On 8/20/2019 10:10 AM, Peter Zijlstra wrote:
> On Fri, Aug 16, 2019 at 10:49:10AM -0700, kan.liang@linux.intel.com wrote:
>> From: Kan Liang <kan.liang@linux.intel.com>
>>
>> perf stat -M metrics relies on weak groups to reject unschedulable
>> groups and run them as non-groups.
>> This uses the group validation code in the kernel. Unfortunately
>> that code doesn't take pinned events, such as the NMI watchdog, into
>> account. So some groups can pass validation, but then later still
>> never schedule.
> 
> But if you first create the group and then a pinned event it 'works',
> which is inconsistent and makes all this timing dependent.
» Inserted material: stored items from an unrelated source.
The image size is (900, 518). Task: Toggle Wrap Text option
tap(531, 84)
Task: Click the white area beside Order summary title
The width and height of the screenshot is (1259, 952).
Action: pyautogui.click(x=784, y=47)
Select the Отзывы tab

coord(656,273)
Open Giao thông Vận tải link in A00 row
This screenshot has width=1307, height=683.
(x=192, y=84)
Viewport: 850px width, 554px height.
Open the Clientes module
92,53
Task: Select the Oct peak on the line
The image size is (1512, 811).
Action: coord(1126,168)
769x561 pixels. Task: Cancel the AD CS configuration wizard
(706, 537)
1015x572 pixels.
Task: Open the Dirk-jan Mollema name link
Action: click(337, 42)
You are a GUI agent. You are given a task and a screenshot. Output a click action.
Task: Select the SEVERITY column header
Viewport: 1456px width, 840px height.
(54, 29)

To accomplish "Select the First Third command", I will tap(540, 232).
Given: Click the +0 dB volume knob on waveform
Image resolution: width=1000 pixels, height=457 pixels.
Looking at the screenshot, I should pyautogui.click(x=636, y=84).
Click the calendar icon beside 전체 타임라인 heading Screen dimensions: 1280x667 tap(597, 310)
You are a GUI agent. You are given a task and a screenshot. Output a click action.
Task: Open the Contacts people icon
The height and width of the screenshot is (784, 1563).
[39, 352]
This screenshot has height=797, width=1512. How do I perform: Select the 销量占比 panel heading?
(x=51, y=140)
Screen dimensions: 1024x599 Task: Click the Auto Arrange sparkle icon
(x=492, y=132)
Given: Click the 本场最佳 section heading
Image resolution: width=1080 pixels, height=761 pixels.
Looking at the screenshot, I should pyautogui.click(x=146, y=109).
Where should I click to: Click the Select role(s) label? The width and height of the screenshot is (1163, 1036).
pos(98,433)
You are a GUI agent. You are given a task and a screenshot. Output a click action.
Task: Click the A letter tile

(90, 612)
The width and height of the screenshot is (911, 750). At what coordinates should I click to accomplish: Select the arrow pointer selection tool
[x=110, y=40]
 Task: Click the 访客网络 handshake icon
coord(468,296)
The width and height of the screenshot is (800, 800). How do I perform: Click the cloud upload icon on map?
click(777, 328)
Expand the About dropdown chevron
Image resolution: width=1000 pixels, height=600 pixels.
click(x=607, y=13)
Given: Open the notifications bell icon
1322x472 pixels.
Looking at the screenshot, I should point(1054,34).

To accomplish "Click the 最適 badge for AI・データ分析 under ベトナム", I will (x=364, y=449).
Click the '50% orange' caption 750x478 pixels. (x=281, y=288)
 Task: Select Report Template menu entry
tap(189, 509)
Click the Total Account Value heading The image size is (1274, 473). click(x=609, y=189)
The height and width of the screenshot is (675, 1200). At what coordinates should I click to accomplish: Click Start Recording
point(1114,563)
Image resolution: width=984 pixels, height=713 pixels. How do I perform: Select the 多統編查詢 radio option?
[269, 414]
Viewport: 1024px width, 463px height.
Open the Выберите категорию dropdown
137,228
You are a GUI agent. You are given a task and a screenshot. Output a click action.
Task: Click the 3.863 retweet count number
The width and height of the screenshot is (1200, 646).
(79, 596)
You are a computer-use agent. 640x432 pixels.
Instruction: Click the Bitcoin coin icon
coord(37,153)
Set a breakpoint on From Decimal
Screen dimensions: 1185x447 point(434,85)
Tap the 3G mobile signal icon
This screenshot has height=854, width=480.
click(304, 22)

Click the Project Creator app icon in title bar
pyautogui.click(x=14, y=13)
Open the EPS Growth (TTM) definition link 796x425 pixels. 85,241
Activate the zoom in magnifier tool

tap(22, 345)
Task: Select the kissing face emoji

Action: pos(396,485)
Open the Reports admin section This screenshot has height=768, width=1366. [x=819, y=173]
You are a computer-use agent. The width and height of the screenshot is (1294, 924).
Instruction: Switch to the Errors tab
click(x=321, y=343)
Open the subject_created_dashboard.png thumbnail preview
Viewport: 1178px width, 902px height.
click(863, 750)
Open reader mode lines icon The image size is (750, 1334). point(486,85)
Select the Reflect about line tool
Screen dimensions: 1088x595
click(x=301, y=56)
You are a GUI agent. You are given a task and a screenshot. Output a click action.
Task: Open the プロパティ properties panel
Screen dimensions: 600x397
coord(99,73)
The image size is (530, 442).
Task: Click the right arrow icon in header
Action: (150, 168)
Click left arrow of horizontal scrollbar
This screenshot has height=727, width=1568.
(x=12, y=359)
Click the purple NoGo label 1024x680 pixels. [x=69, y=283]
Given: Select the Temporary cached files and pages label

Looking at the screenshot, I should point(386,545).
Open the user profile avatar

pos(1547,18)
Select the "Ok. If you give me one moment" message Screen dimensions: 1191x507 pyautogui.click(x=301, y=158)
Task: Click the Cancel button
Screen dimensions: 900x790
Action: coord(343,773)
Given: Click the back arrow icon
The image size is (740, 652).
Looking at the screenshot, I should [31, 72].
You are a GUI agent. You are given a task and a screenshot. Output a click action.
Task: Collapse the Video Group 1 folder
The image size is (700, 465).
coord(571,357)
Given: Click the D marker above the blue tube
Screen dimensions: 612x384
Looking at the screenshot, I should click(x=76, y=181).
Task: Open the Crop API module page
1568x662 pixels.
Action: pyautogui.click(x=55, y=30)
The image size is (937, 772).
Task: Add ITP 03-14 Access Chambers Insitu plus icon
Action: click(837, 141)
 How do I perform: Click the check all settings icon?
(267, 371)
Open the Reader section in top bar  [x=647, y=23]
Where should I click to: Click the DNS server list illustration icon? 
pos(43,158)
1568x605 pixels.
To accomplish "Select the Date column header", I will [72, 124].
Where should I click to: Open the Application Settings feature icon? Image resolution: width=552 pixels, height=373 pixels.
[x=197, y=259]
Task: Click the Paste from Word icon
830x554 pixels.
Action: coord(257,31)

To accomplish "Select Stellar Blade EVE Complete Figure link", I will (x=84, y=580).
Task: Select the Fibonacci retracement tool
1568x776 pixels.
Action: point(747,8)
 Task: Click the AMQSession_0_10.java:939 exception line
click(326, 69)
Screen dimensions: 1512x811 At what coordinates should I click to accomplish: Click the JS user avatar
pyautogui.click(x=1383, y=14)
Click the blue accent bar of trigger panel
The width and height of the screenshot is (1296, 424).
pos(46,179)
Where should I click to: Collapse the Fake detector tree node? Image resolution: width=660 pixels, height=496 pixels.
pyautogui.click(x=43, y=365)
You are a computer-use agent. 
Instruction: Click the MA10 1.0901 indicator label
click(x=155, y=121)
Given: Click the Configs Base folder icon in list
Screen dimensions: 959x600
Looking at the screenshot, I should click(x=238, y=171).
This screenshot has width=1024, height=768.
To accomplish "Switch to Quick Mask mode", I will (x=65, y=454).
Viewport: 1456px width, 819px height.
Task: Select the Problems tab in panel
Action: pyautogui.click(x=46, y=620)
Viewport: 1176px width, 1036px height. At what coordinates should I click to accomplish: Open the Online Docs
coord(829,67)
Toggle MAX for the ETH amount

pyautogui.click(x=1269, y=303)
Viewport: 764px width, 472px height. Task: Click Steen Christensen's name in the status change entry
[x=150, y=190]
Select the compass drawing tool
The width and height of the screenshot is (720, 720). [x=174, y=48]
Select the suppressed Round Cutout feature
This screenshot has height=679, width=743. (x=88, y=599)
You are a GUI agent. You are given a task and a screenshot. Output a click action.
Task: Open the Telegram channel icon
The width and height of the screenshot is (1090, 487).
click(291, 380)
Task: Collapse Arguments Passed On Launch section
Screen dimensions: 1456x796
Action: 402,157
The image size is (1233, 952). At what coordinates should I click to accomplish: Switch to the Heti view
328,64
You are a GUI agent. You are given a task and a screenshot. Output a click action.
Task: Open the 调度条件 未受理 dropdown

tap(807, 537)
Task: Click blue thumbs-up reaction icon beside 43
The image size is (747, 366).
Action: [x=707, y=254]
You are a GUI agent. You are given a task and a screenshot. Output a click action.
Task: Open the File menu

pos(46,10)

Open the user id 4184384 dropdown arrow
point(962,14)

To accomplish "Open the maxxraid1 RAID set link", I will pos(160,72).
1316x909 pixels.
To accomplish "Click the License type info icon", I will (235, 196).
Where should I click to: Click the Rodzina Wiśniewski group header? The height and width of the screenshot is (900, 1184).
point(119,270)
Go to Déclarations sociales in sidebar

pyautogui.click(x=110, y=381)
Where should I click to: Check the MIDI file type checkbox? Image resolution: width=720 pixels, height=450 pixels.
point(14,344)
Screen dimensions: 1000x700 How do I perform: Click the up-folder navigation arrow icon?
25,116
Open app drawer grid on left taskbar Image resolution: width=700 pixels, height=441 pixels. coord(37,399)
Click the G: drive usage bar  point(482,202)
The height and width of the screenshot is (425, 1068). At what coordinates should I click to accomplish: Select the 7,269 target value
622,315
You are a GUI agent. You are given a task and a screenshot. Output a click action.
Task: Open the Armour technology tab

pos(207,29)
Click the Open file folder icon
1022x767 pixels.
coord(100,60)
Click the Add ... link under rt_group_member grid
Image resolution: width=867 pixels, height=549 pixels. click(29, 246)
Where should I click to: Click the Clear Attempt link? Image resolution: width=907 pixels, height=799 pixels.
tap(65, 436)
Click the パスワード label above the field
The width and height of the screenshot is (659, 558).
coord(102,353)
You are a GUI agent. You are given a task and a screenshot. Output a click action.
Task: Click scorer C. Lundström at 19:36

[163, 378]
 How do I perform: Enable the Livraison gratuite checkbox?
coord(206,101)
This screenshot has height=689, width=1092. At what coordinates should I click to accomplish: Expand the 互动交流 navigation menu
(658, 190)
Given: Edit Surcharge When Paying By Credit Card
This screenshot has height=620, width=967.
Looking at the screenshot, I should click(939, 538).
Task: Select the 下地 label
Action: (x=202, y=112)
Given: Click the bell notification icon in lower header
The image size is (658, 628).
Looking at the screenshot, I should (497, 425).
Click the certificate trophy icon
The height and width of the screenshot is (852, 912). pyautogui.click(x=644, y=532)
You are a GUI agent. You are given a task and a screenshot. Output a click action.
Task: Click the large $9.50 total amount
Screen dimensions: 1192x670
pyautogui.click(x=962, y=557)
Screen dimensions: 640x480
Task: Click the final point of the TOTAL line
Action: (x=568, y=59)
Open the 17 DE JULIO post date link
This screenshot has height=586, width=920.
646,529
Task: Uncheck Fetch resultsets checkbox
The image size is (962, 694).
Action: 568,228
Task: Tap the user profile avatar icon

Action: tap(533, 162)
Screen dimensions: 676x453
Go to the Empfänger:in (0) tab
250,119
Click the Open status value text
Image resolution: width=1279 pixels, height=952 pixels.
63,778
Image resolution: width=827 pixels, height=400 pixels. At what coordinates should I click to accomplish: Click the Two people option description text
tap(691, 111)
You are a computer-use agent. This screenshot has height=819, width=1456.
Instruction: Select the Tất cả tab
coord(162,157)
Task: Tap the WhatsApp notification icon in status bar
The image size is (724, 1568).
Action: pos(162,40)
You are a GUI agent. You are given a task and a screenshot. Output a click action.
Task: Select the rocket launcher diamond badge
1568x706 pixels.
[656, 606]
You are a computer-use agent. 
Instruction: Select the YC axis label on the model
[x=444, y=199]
I don't think so. The pinned event will be validated by 
validate_event(), which doesn't simulate the schedule.
So the validation still pass, but the group still never schedule.

> 
>> @@ -2011,9 +2011,11 @@ static int validate_event(struct perf_event *event)
>>    */
>>   static int validate_group(struct perf_event *event)
>>   {
>> +	struct cpu_hw_events *cpuc = this_cpu_ptr(&cpu_hw_events);
>>   	struct perf_event *leader = event->group_leader;
>>   	struct cpu_hw_events *fake_cpuc;
>> -	int ret = -EINVAL, n;
>> +	struct perf_event *pinned_event;
>> +	int ret = -EINVAL, n, i;
>>   
>>   	fake_cpuc = allocate_fake_cpuc();
>>   	if (IS_ERR(fake_cpuc))
>> @@ -2033,6 +2035,24 @@ static int validate_group(struct perf_event *event)
>>   	if (n < 0)
>>   		goto out;
>>   
>> +	/*
>> +	 * The new group must can be scheduled
>> +	 * together with current pinned events.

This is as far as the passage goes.